Asperger Bozukluğu’nun tanısı erişkin psikiyatrisinden çok çocuk ve ergen  ruh sağlığı ve hastalıkları  kliniklerinde konulmaktadır. Bu durum, vakalardaki sosyal ilişki kurma güçlüğünün ağır olması ve hastadaki sorunun erken çocukluk döneminde aile tarafından sıklıkla fark edilmesinden kaynaklanır. Ancak bu bozukluk,  daha önceleri yaygın gelişimsel bozukluklar sınıfı içinde yer alan süreğen bir tablodur ve belirtileri yetişkinlik döneminde de sürmektedir. Yine de ergen ve erişkin psikiyatri kliniklerinde pek az  düşünülen ve oldukça az konulan bir tanıdır.

Doğru tanı için ilk kural, belirtilerin yanı sıra erken gelişim öyküsünün ayrıntılı bir biçimde alınmasıdır.
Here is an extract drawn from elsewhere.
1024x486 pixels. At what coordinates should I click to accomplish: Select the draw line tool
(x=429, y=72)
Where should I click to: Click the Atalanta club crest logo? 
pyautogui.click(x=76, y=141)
Böyle bir öykünün alınması gerektiğini düşündürecek başlıca ipuçları sosyal iletişimdeki niteliksel bozukluğun ağırlığı, bu sorunun giderek artma göstermek yerine, en baştan beri aynı şiddette devam eden bir sorun olması, sosyal yargılama bozukluğu, oldukça rahatsızlık verici olabilen törensel, takıntılı davranışların bulunması ve konuşmanın tonlamasındaki belirgin bozukluktur.

Normal ve normalin üzerinde zeka düzeyi olan AB bireylerde beyin anormalliklerine ilişkin bilgiler çok sınırlıdır. Olgularda performans ve sözel zeka arasında sözel zeka lehine önemli fark olabileceği bildirilmiştir.
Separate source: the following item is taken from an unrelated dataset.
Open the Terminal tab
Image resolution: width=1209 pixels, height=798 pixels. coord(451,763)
Depresyon ve anksiyete belirtilerinin sıklıkla tabloya eşlik ettiği ve bu belirtiler ortaya çıktığında hastadaki uyum sorunlarının şiddetlendiği bildirilmektedir.  Kişiliğin çok yönlü değerlendirildiği testlerde  kendilik değeri düşük, aşırı genelleme eğilimi gibi kişilik özellikleri bulunabilmektedir. Sosyal uyum güçlükleri ve sosyal alanlarda reddedilme yaşantıları depresyona yatkın kılar.

Tedavi Yöntemi:

Tedavide iki yol izlenmektedir: Bunlardan biri, anksiyete ve depresyon belirtilerinin giderilmesidir;  diğer yol ise, işyeri ve aile içinde yaşanan ilişki sorunlarının ele alınarak azaltılmasıdır. Yapılandırılmış sosyal beceri eğitimi programları uygulanmaktadır.
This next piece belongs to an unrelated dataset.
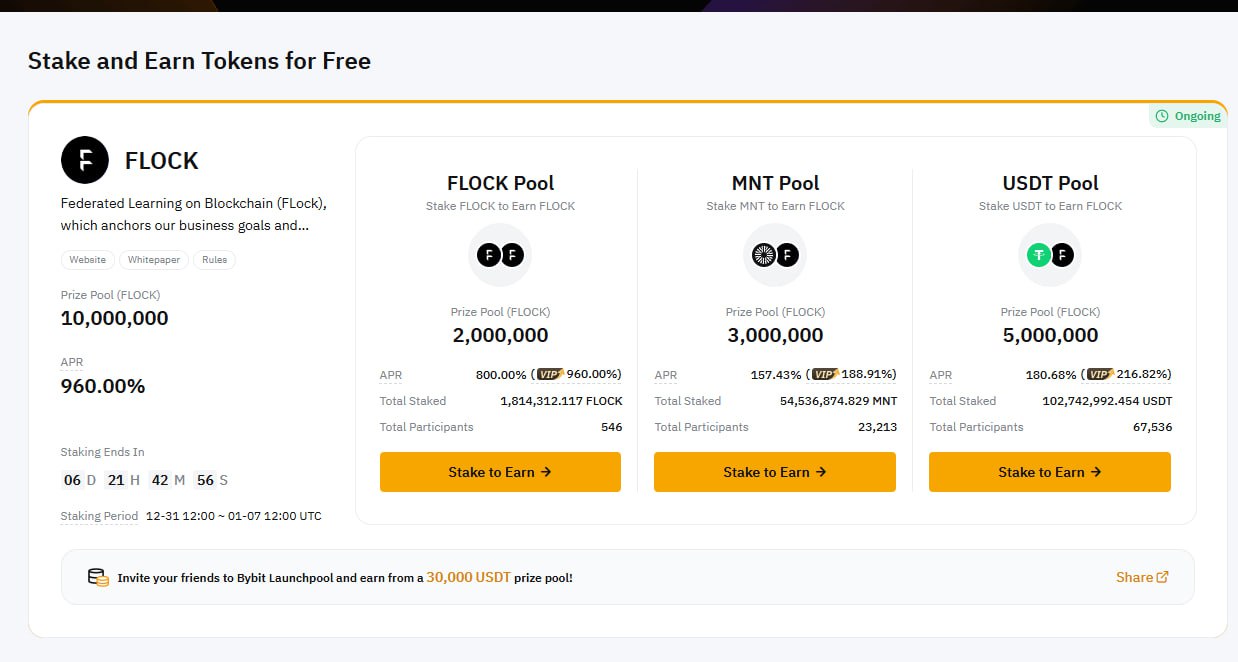This screenshot has height=662, width=1238.
Task: Click the VIP badge in MNT Pool APR
Action: pyautogui.click(x=825, y=374)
Günümüzde, gelişmiş ülkelerde Aspergerliler bu durumun tedavi gerektiren bir hastalık olmadığını, bir farklılık olduğunu kabul ettirmişlerdir. AB,  yaygın gelişimsel bozukluk gibi özel eğitim desteği gerektiren durumlar içinde yer almamaktadır. Ancak, bu farklılığın erken tanınması ve sosyal becerilerin geliştirilmesi ile Aspergerlilerde sosyal sorunlara bağlı ikincil psikiyatrik sorunların ortaya çıkması önlenebilir. Eğitim, iş ve aile yaşamlarında  başarı sağlanabilir.  Aspergerlilerin çok güç olabilecek yaşamları kolaylaştırılabilir.

Avustralyada çalışmalarını sürdüren İngiliz psikolog Tony Attwood,   Asperger Sendromu (AS) ile ilgili bir kaç kitap yayımlamıştır. Çalışmaları AS’li  çocuklara ve erişkinlere yöneliktir. Atwood şöyle demektedir:  “Genellikle çocuğa,  tebrikler, sende Asperger Sendromu var der ve bunun anlamını açıklarım. O çocuk, deli, kötü ya da eksik değildir; fakat, düşünme biçimi farklıdır.”

AS’li bazı bireyler görsel düşünürlerdir; diğerleri matematik, müzik ya da sayılarla düşünürler fakat hepsi özgün konularda düşünürler. Bilim ve sanat gelişimini bir yandan da bu bireylere borçludur.